Task to complete –
Line by line, set down the records exactly as they appear below.

Dataset entries –
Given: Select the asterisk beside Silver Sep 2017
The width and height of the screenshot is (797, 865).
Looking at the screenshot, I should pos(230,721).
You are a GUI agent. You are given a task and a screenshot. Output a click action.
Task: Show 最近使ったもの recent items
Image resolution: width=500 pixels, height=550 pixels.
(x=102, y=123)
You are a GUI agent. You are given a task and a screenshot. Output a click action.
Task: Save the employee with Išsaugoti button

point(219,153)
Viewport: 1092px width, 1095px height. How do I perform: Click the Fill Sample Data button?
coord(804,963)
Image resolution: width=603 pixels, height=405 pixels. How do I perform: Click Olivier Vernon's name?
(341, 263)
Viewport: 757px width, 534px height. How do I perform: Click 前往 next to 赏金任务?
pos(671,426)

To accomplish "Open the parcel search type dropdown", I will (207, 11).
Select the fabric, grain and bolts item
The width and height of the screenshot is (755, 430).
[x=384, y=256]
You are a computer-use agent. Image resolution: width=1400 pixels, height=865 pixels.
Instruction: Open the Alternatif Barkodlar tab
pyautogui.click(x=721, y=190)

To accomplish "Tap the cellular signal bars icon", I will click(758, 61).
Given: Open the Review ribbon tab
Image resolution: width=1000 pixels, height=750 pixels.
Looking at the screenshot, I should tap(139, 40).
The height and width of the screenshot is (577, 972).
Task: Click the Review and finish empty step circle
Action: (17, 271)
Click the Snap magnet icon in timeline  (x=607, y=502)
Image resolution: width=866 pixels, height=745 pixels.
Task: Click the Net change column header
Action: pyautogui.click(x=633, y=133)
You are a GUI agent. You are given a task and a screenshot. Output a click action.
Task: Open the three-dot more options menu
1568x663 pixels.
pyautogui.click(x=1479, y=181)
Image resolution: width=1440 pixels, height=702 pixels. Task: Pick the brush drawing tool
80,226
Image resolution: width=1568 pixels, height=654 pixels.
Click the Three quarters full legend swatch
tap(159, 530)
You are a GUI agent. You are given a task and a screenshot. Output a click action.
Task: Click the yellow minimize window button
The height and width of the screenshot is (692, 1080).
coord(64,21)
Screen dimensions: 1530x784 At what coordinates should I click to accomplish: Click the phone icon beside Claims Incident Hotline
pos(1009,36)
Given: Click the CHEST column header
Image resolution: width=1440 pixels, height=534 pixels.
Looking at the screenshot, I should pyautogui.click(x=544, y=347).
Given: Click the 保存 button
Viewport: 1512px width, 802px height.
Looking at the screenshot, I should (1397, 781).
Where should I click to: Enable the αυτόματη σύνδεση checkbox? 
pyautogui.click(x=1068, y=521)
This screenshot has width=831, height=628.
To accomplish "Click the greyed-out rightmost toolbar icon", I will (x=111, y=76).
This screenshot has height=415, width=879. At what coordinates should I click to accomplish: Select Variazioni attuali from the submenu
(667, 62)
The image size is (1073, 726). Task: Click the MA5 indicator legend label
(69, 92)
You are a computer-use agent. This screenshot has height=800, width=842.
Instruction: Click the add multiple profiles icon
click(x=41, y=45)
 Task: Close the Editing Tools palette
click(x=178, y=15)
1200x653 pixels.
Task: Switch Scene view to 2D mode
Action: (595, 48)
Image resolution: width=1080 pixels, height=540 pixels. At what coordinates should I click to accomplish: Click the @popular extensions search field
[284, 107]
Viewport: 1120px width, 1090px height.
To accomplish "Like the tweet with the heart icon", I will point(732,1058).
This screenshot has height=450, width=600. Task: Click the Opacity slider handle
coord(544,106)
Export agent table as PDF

Exercise result –
Given: Select the asterisk beside Silver Sep 2017
The width and height of the screenshot is (797, 865).
Looking at the screenshot, I should pos(230,721).
You are a GUI agent. You are given a task and a screenshot. Output a click action.
Task: Show 最近使ったもの recent items
Image resolution: width=500 pixels, height=550 pixels.
(x=102, y=123)
You are a GUI agent. You are given a task and a screenshot. Output a click action.
Task: Save the employee with Išsaugoti button

point(219,153)
Viewport: 1092px width, 1095px height. How do I perform: Click the Fill Sample Data button?
coord(804,963)
Image resolution: width=603 pixels, height=405 pixels. How do I perform: Click Olivier Vernon's name?
(341, 263)
Viewport: 757px width, 534px height. How do I perform: Click 前往 next to 赏金任务?
pos(671,426)

To accomplish "Open the parcel search type dropdown", I will (207, 11).
Select the fabric, grain and bolts item
The width and height of the screenshot is (755, 430).
[x=384, y=256]
You are a computer-use agent. Image resolution: width=1400 pixels, height=865 pixels.
Instruction: Open the Alternatif Barkodlar tab
pyautogui.click(x=721, y=190)

To accomplish "Tap the cellular signal bars icon", I will click(758, 61).
Given: Open the Review ribbon tab
Image resolution: width=1000 pixels, height=750 pixels.
Looking at the screenshot, I should tap(139, 40).
The height and width of the screenshot is (577, 972).
Task: Click the Review and finish empty step circle
Action: (17, 271)
Click the Snap magnet icon in timeline  (x=607, y=502)
Image resolution: width=866 pixels, height=745 pixels.
Task: Click the Net change column header
Action: pyautogui.click(x=633, y=133)
You are a GUI agent. You are given a task and a screenshot. Output a click action.
Task: Open the three-dot more options menu
1568x663 pixels.
pyautogui.click(x=1479, y=181)
Image resolution: width=1440 pixels, height=702 pixels. Task: Pick the brush drawing tool
80,226
Image resolution: width=1568 pixels, height=654 pixels.
Click the Three quarters full legend swatch
tap(159, 530)
You are a GUI agent. You are given a task and a screenshot. Output a click action.
Task: Click the yellow minimize window button
The height and width of the screenshot is (692, 1080).
coord(64,21)
Screen dimensions: 1530x784 At what coordinates should I click to accomplish: Click the phone icon beside Claims Incident Hotline
pos(1009,36)
Given: Click the CHEST column header
Image resolution: width=1440 pixels, height=534 pixels.
Looking at the screenshot, I should pyautogui.click(x=544, y=347).
Given: Click the 保存 button
Viewport: 1512px width, 802px height.
Looking at the screenshot, I should (1397, 781).
Where should I click to: Enable the αυτόματη σύνδεση checkbox? 
pyautogui.click(x=1068, y=521)
This screenshot has width=831, height=628.
To accomplish "Click the greyed-out rightmost toolbar icon", I will (x=111, y=76).
This screenshot has height=415, width=879. At what coordinates should I click to accomplish: Select Variazioni attuali from the submenu
(667, 62)
The image size is (1073, 726). Task: Click the MA5 indicator legend label
(69, 92)
You are a computer-use agent. This screenshot has height=800, width=842.
Instruction: Click the add multiple profiles icon
click(x=41, y=45)
 Task: Close the Editing Tools palette
click(x=178, y=15)
1200x653 pixels.
Task: Switch Scene view to 2D mode
Action: (595, 48)
Image resolution: width=1080 pixels, height=540 pixels. At what coordinates should I click to accomplish: Click the @popular extensions search field
[284, 107]
Viewport: 1120px width, 1090px height.
To accomplish "Like the tweet with the heart icon", I will point(732,1058).
This screenshot has height=450, width=600. Task: Click the Opacity slider handle
coord(544,106)
Export agent table as PDF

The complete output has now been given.